PROBLEMS TO WORK ON.
• a. In the judgment passage on the bus accident appeals, what is the registration number of the bus owned by Ex-Soldiers Motor Transport Company?
• b. List every place name that appears in the judgment passage on the bus accident appeals, counting each one only once.
• c. Write the next part of the judgment on the bus accident appeals, starting after its final sentence.

DOCUMENT PASSAGE.

R.L. Khurana, J.@mdashThe abovenoted seventeen appeals arising out of the award dated 31.8.1998 of the learned Motor cidents Claims
Tribunal (II), Shimla (for short ''the Tribunal'') are being disposed of by this single judgment as the questions involved therein are the same.
2. Appellant in all the appeals is United India Insurance Co. Ltd. (hereinafter referred to as ''the insurer''). Respondent Ex-Soldiers Motor
Transport Company is the owner of bus No. UGA 8845 (hereinafter referred to as ''the owner'').
3. On 19.1.1993 the above said bus was on its way to Nerwa in Tehsil Chopal of District Shimla from Ataal (UP). At about 8.15 p.m. when bus
reached near Bathal, the driver, who was driving the bus in a rash and negligent manner, lost control over the bus as a result it went off the road
and rolled down into river Salvi resulting in the death of all the passengers therein and the driver, save and except PW 1.
4. The claimants-respondents, who are the legal heirs/dependants of the deceased, who died in the accident, approached the learned Tribunal
seeking compensation. The learned Tribunal vide the impugned award allowed all the seventeen claim petitions and awarded various amounts of
compensation in favour of each set of the claimants-respondents. Learned Tribunal came to the conclusion that accident was as a result of rash and
negligent driving on the part of the driver of the offending bus. The appellant insurer was held liable for payment of the amount of compensation to
each set of the claimants-respondents.

RECORDS PROVIDED.
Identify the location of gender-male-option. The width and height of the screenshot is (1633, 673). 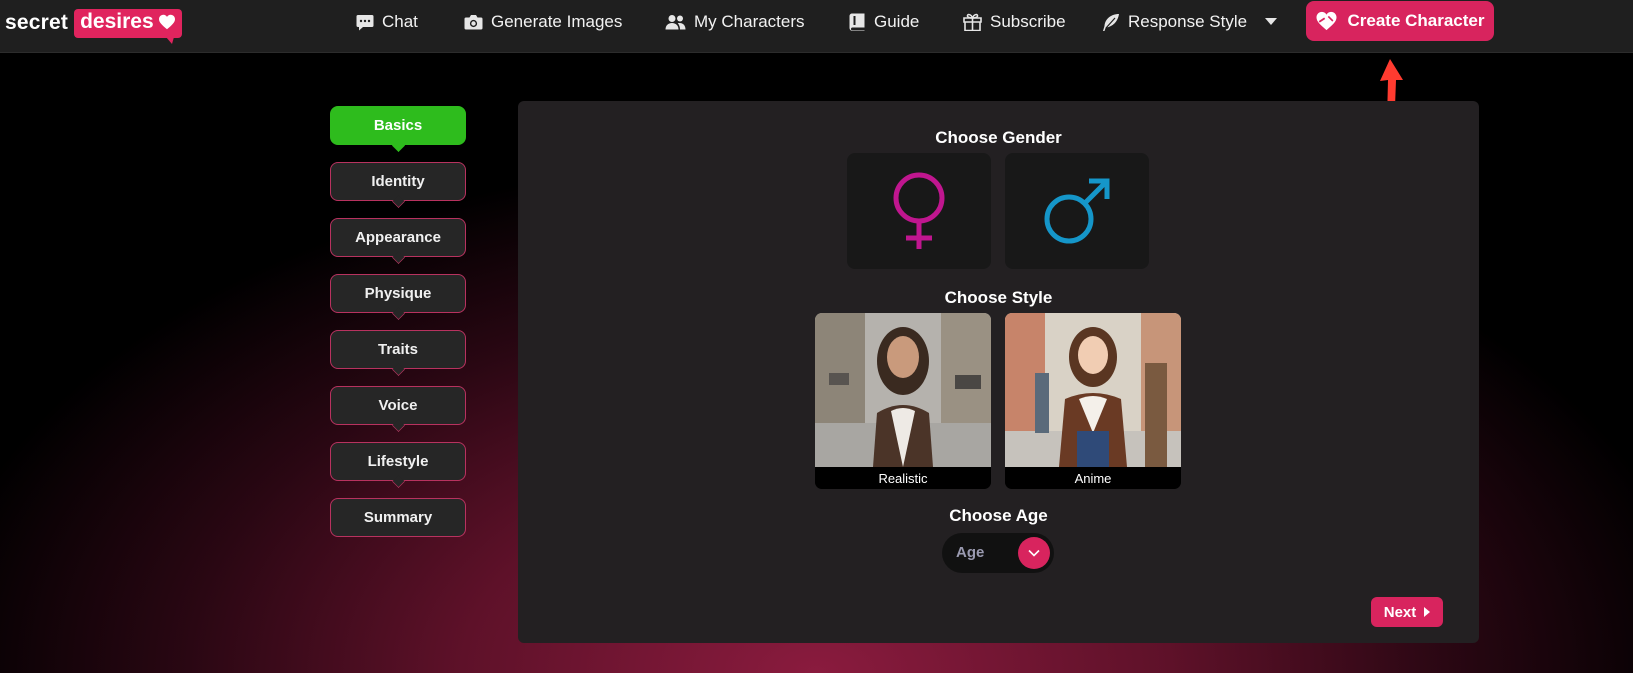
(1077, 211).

...

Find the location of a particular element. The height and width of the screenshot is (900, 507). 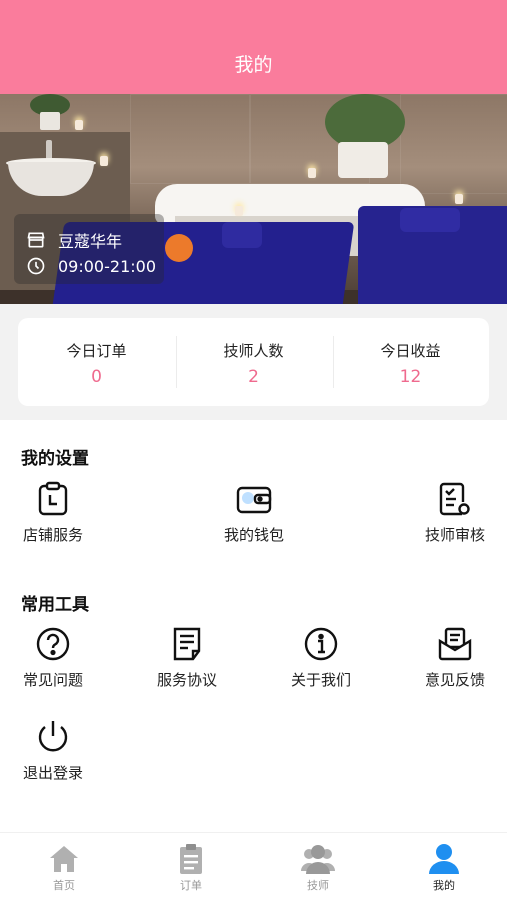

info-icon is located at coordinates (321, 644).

OUTPUTS BY TASK.
• a. UGA 8845

• b. Shimla, Nerwa, Chopal, Ataal (UP), Bathal, river Salvi

• c.
5. Aggrieved by the impugned award the appellant insurer is before this Court by way of the present appeals.
6. The only question involved in the present appeals is whether the appellant insurer has been rightly held liable for payment of the amount of
compensation to each set of the claimants-respondents. The contention raised on behalf of the appellant insurer is that since the insurance stood
cancelled before the accident on account of non-payment of the premium, it was not liable.
7. Admittedly, the appellant insurer on 20.8.1992 had issued an insurance cover note, copy Exh. RW 4A, in favour of the insured, owner of the
offending vehicle, covering the risk for the period 23.8.1992 to 22.8.1993. It is also an admitted fact that the premium towards this insurance was
paid by the insured by way of a cheque dated 20.8.1992 drawn on the State Bank of India, Rajban branch. Such cheque on having been
presented by the insurer for encashment through its bank was returned as dishonoured on 5.9.1992.
8. The case of the appellant insurer is that on the dishonour of the cheque, the insured was informed vide communication dated 21.9.1992, copy
Exh. RW 2B, that the cheque was dishonoured and in view of non-payment of the premium, the cover note issued stood cancelled from its very
inception.
9. The accident, admittedly, took place on 19.1.1993. It was, therefore, contended on behalf of the appellant insurer that since the accident had
taken place after the cover note was cancelled vide communication dated 21.9.1992, it was not liable under the contract of insurance.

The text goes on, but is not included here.